Monte Argentario era originariamente una isola dell'arcipelago Toscano che successivamente venne collegata attraverso i tomboli ad Orbetello, diventando quindi una penisola. Attraverso i tomboli di Orbetello si arriva a Porto Santo Stefano, situato sul versante nord della penisola, un paese di pescatori fondato nel XV secolo da alcuni marinai di Genova che vi naufragarono.
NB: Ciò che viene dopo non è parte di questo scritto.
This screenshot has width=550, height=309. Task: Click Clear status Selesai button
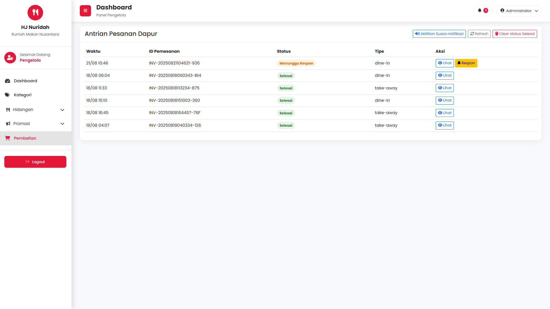point(515,34)
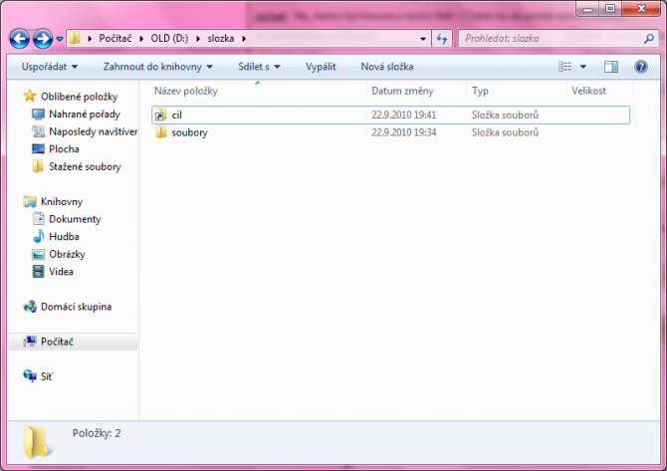Click the Back navigation arrow
The width and height of the screenshot is (667, 471).
tap(20, 39)
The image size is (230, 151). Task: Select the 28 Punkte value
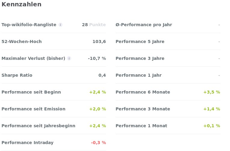[94, 25]
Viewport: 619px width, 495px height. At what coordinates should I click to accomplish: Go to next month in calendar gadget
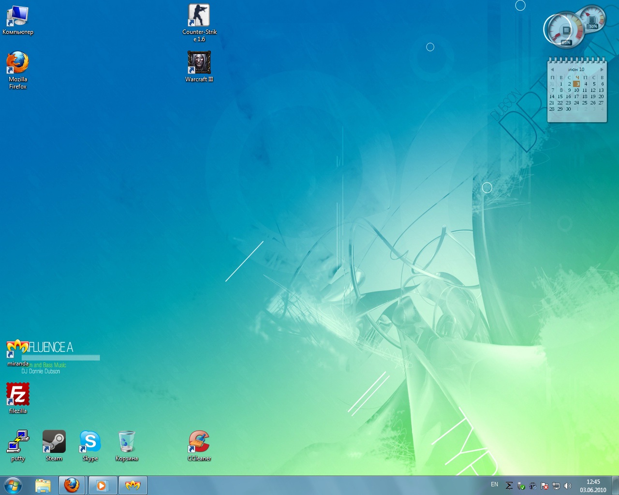pyautogui.click(x=602, y=70)
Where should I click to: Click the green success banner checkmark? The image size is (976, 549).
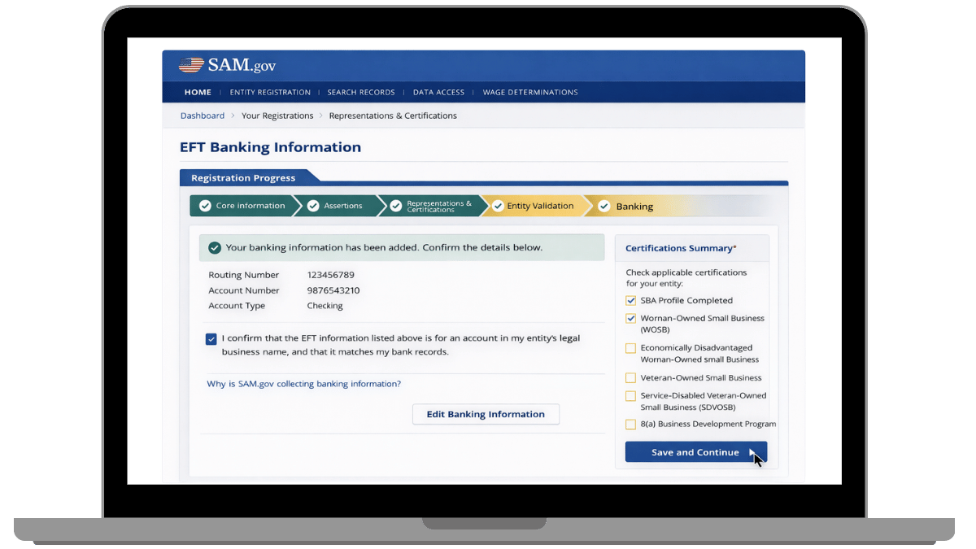coord(215,247)
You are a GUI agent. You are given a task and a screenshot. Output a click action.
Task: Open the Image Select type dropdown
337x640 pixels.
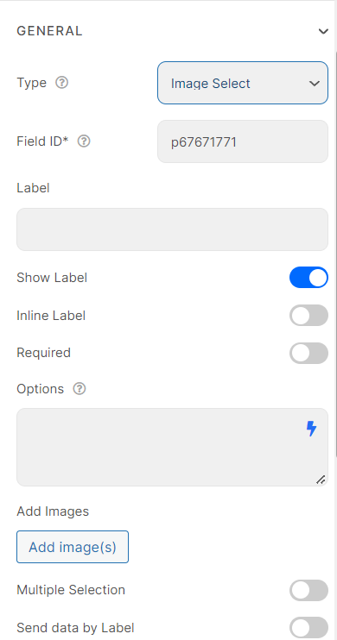(243, 83)
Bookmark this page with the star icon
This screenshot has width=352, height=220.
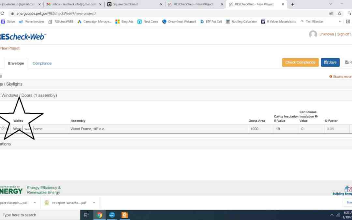(340, 13)
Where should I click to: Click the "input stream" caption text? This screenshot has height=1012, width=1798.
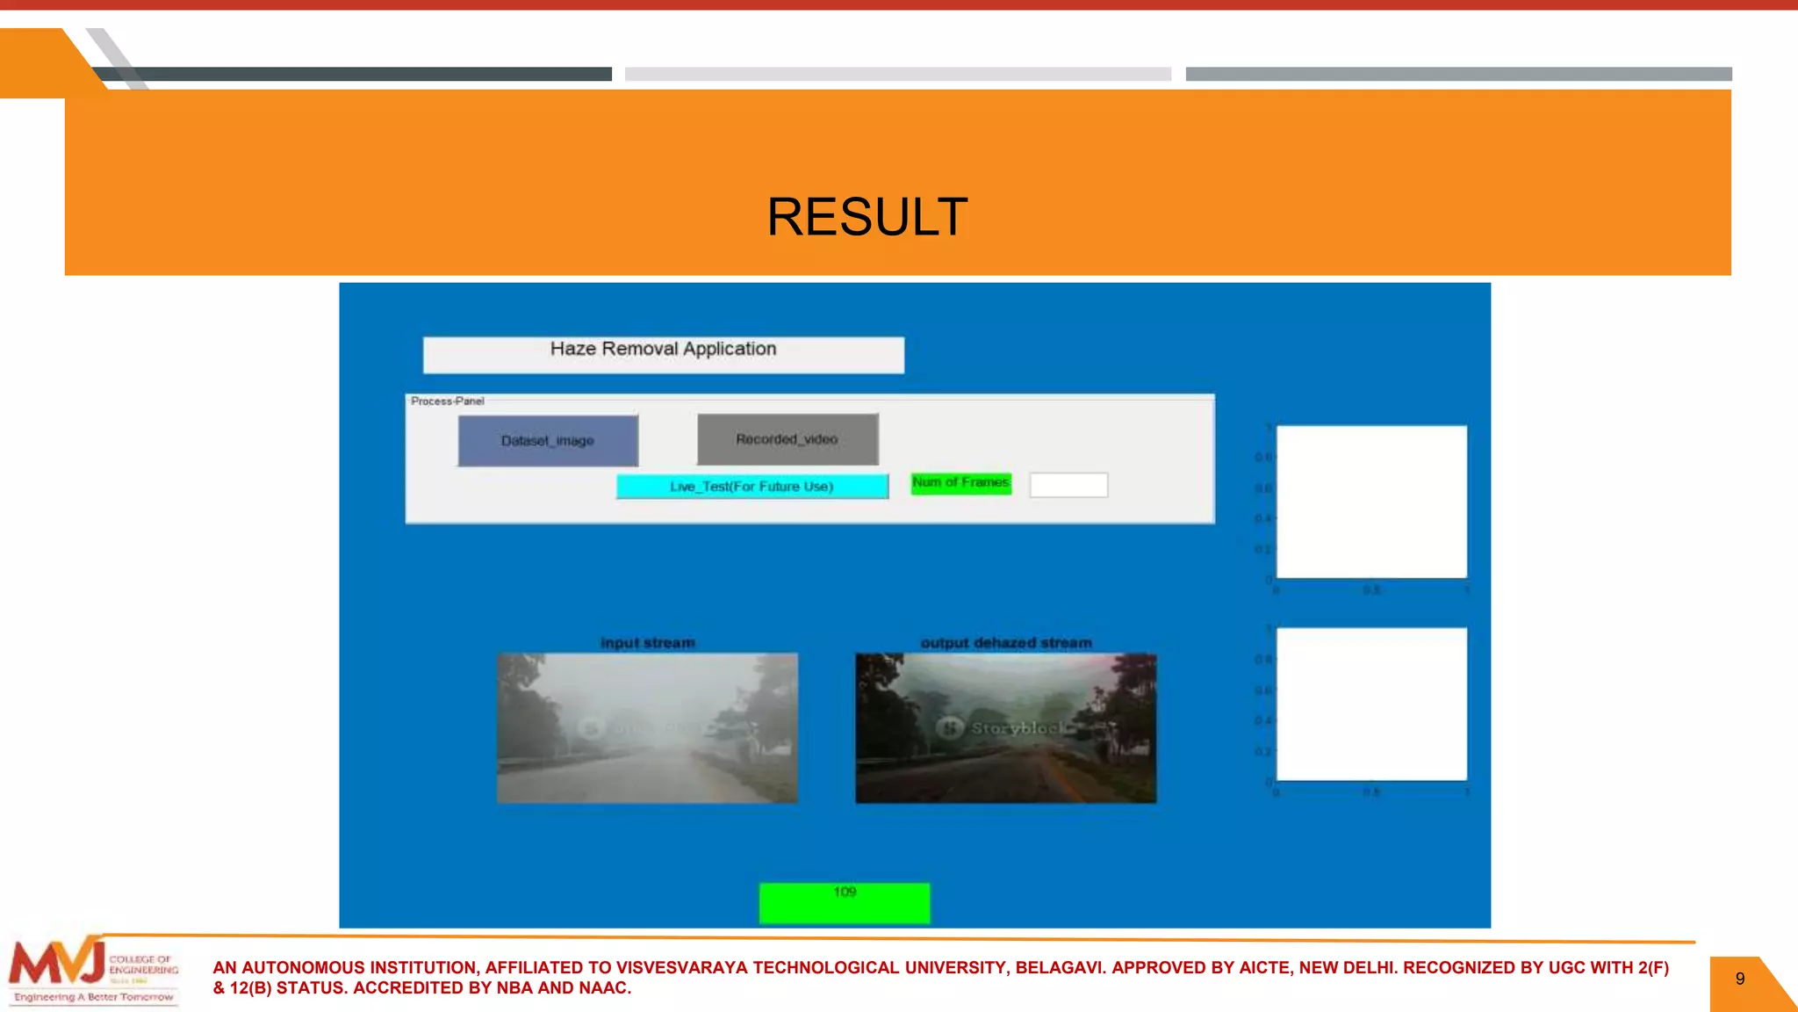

Oggi Porto Santo Stefano è un luogo di villeggiatura d'élite, con ville di personaggi famosi situate sulle scogliere fuori del paese e yachts prestigiosi che attraccano nel caratteristico porto. Da Porto Santo Stefano partono i collegamenti per le isole del Giglio e di Giannutri. Sul versante sud del Monte Argentario si trova Porto Ercole, una meta turistica conosciuta a livello internazionale, anch'essa una meta preferita da personaggi famosi. Porto Ercole è dominato da una fortezza spagnola a forma di stella e dal paese si snoda una strada panoramica che corre lungo la costa del Monte Argentario, fra innumerevoli calette ed un bel mare limpido.
Da Monte Argentario si sugegrisce una gita tra il verde degli oliveti ed i vigneti del Morellino di Scansano, per ammirare il paesaggio della Maremma più tipica.